Researchers at Cnr Nano have demonstrated the first compact semiconductor laser capable of emitting light up to 10 terahertz, a frequency range long considered inaccessible. They achieved this by integrating a graphene micro-ribbon grating and harnessing plasmons and optical nonlinearity to lift the laser emission into the elusive far-end of the terahertz region. The breakthrough is published in Nature Nanotechnology, which features the work on its November cover.
Overcoming the long-standing ‘missing band’
Quantum cascade lasers (QCLs) are the most promising compact sources of terahertz radiation, yet they face a critical limitation: in the 6–12 THz range, gallium-arsenide-based devices strongly absorb light rather than amplifying it, preventing laser to operate.
This “missing band” – named Reststrahlenband – has hindered the development of coherent and compact sources for spectroscopy, sensing, communications, and astronomy, where access to high-frequency terahertz light is essential.
A graphene micro-grating that reshapes the electromagnetic field
Now Miriam Serena Vitiello (research lead) and Alessandra Di Gaspare overcame this barrier by embedding a multilayer graphene micro-ribbon grating on top of a surface-emitting QCL. The graphene grating couples to the near-field of the cavity and strongly enhances the local electric field, triggering third-harmonic generation within the laser itself. As a result, radiation normally emitted at 3.3 THz is efficiently up-converted to frequencies around 9–10 THz, entering the previously inaccessible region.

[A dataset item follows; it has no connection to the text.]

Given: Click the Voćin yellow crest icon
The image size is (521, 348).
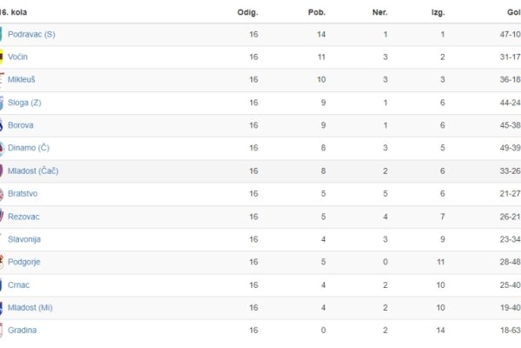Looking at the screenshot, I should [x=2, y=57].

An optical “launchpad” and a triple jump
“Simply put, the laser light ‘pushes itself’ to three times its original frequency, reaching the 10 THz region beyond the intrinsic limits of semiconductor materials. It’s like using graphene as a ‘springboard’ to propel light beyond its natural limit”, explains Vitiello. “The key mechanism relies on graphene’s extraordinary ability to confine and amplify electric fields at the nanoscale, giving rise to plasmons—collective oscillations of electrons that greatly enhance nonlinear optical effects. This allows frequency conversion even in extremely small volumes, without the need for complex phase-matching conditions between co-propagating waves.”

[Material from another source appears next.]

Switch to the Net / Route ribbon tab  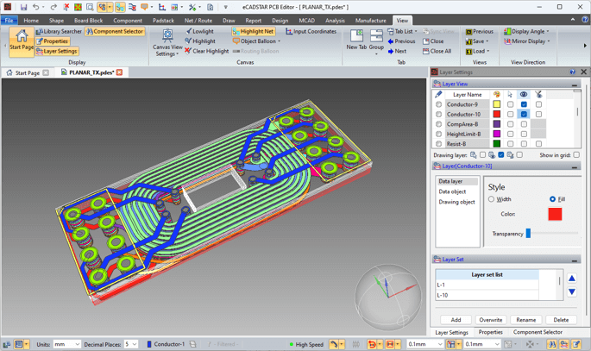pos(198,20)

A first step toward broadband, tunable terahertz sources
Although the output power of this first prototype remains modest, it is already sufficient for for highly sensitive techniques such as atmospheric spectroscopy, astronomical instrumentation, and precision sensing.
Moreover, the method opens a new route toward compact, tunable terahertz sources capable of covering the entire 1.2–12 THz range.
Unlike approaches relying on external nonlinear crystals or bulky frequency-conversion stages, the graphene integration is on-chip, scalable, and compatible with standard QCL architectures.
The device was designed, fabricated, and tested at Cnr Nano (Pisa) within the NEST Laboratory of the Scuola Normale Superiore, where Vitiello leads the THz Photonics research group. The University of Leeds provided the high-quality semiconductor heterostructures, while the Cambridge Graphene Centre supplied the monolayer graphene used to define the plasmonic micro-grating.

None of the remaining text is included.